Tuatara are the sole extant species in the reptile order Rhynchocephalia. They are ecologically and evolutionarily unique, having been isolated geographically for ~84 million years and evolutionarily from their closest living relatives for ~250 million years. Here we report the tuatara gut bacterial community for the first time. We sampled the gut microbiota of translocated tuatara at five sanctuaries spanning a latitudinal range of ~1000 km within Aotearoa New Zealand, as well as individuals from the source population on Takapourewa (Stephens Island). This represents a first look at the bacterial community of the order Rhynchocephalia and provides the opportunity to address several key hypotheses, namely that the tuatara gut microbiota: (1) differs from those of other reptile orders; (2) varies among geographic locations but is more similar at sites with more similar temperatures and (3) is shaped by tuatara body condition, parasitism and ambient temperature. We found significant drivers of the microbiota in sampling site, tuatara body condition, parasitism and ambient temperature, suggesting the importance of these factors when considering tuatara conservation. We also derived a 'core' community of shared bacteria across tuatara at many sites, despite their geographic range and isolation.

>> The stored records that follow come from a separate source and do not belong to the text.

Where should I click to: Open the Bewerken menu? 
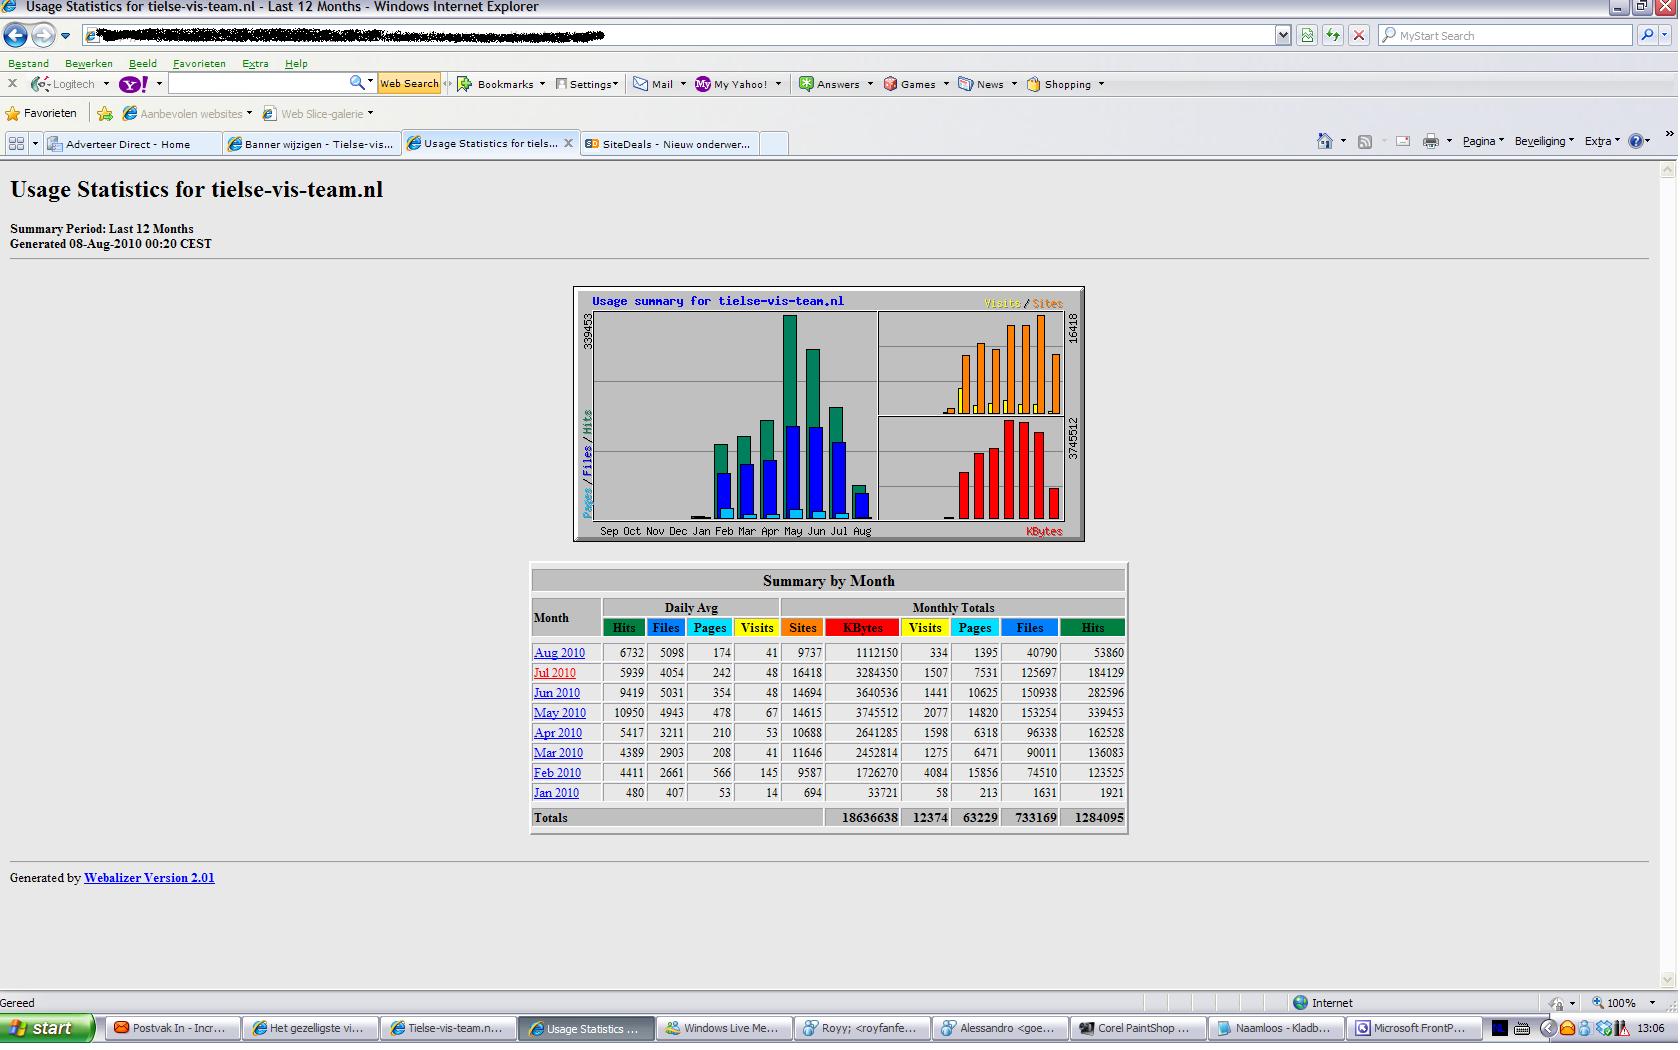pyautogui.click(x=89, y=63)
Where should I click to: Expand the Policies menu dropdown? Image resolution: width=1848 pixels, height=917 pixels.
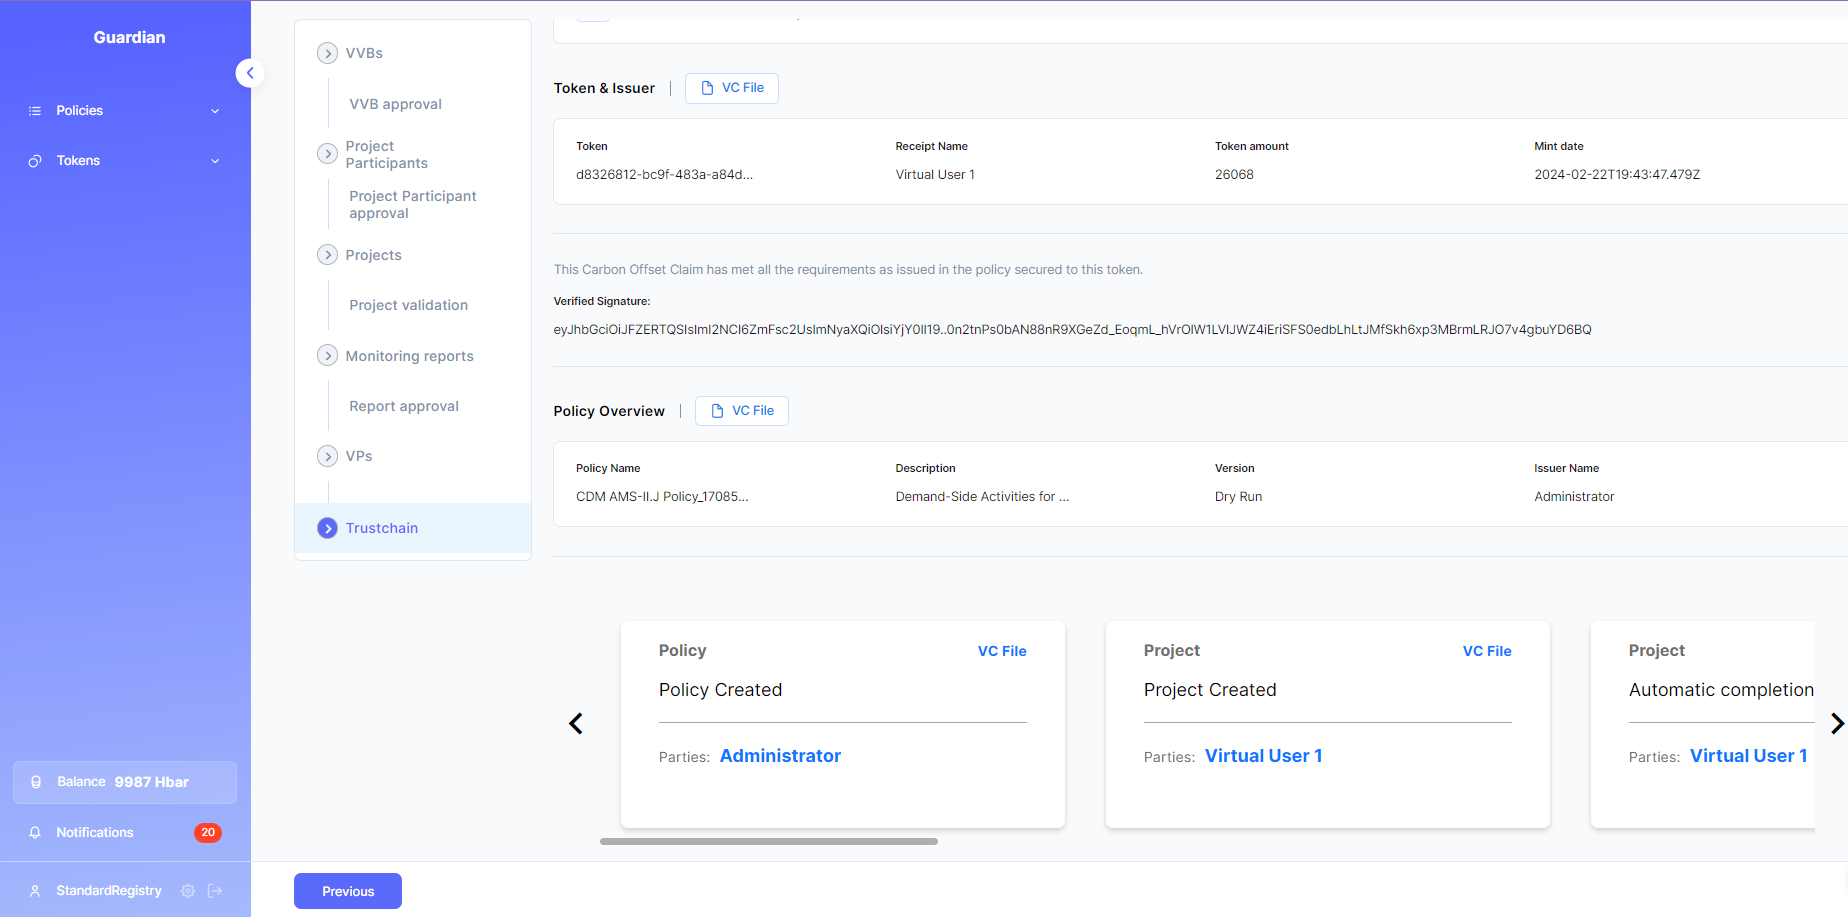(215, 111)
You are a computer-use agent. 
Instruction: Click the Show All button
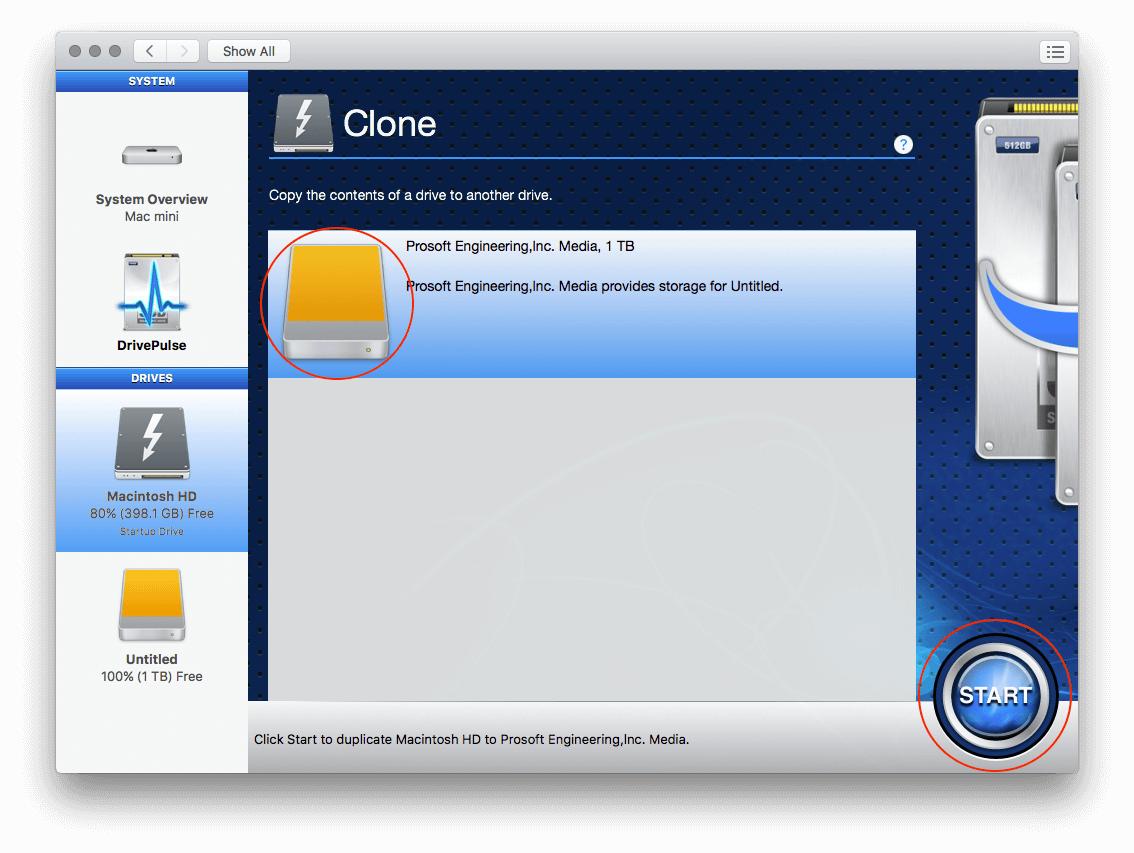(248, 51)
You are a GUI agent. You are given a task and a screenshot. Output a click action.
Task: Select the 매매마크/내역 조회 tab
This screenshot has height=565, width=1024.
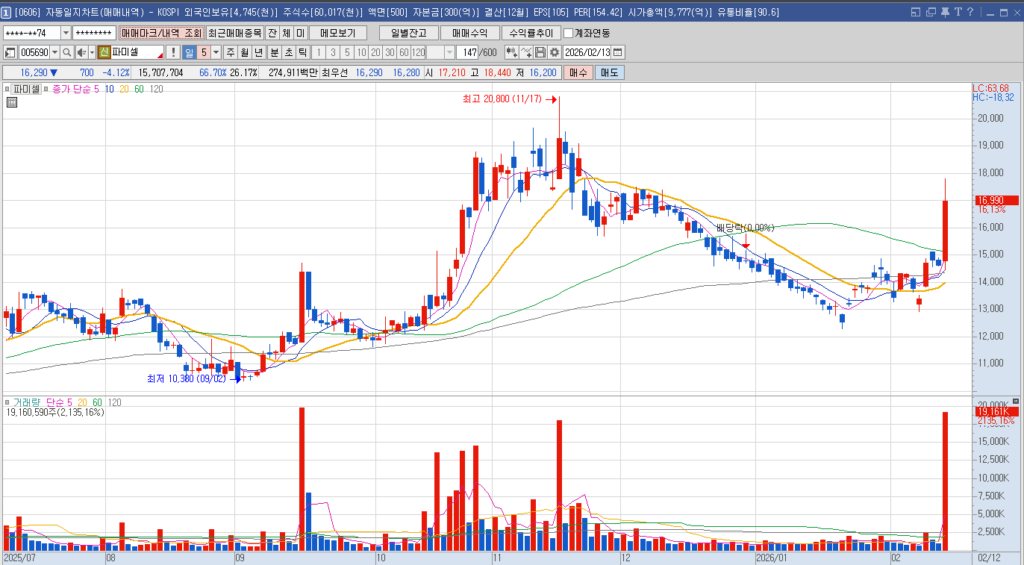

Remarkably, >70% of amplicon sequence variants could not be assigned to known genera, suggesting a largely undescribed gut bacterial community for this ancient host species.

16S rRNA gene-based microbiota profiles from diverse avian faeces are largely independent of DNA preservation and extraction method.

The avian gut microbiota has been the subject of considerable recent attention, with potential implications for diverse fields such as the poultry industry, microbial ecology, and conservation. Faecal microbiotas are frequently used as a non-invasive proxy for the gut microbiota, however the extraction of high-quality microbial DNA from avian faeces has often proven challenging. Here we aimed to evaluate the performance of two DNA preservation methods (95% ethanol and RNAlater) and five extraction approaches (IndiSpin Pathogen Kit, QIAamp PowerFecal Pro DNA Kit, MicroGEM PrepGEM Bacteria Kit, ZymoBIOMICS DNA Miniprep Kit, and an in-house phase separation-based method) for studying the avian gut microbiota. Systematic testing of the efficacy of these approaches on faecal samples from an initial three avian species (chicken, ostrich, and the flightless parrot kakapo) revealed substantial differences in the quality, quantity and integrity of extracted DNA, but negligible influence of applied method on 16S rRNA gene-based microbiota profiles. Subsequent testing with a selected combination of preservation and extraction method on 10 further phylogenetically and ecologically diverse avian species reiterated the efficacy of the chosen approach, with bacterial community structure clustering strongly by technical replicates for a given avian species. Our finding that marked differences in extraction efficacy do not appear to influence 16S rRNA gene-based bacterial community profiles provides an important foundation for ongoing research on the avian gut microbiota.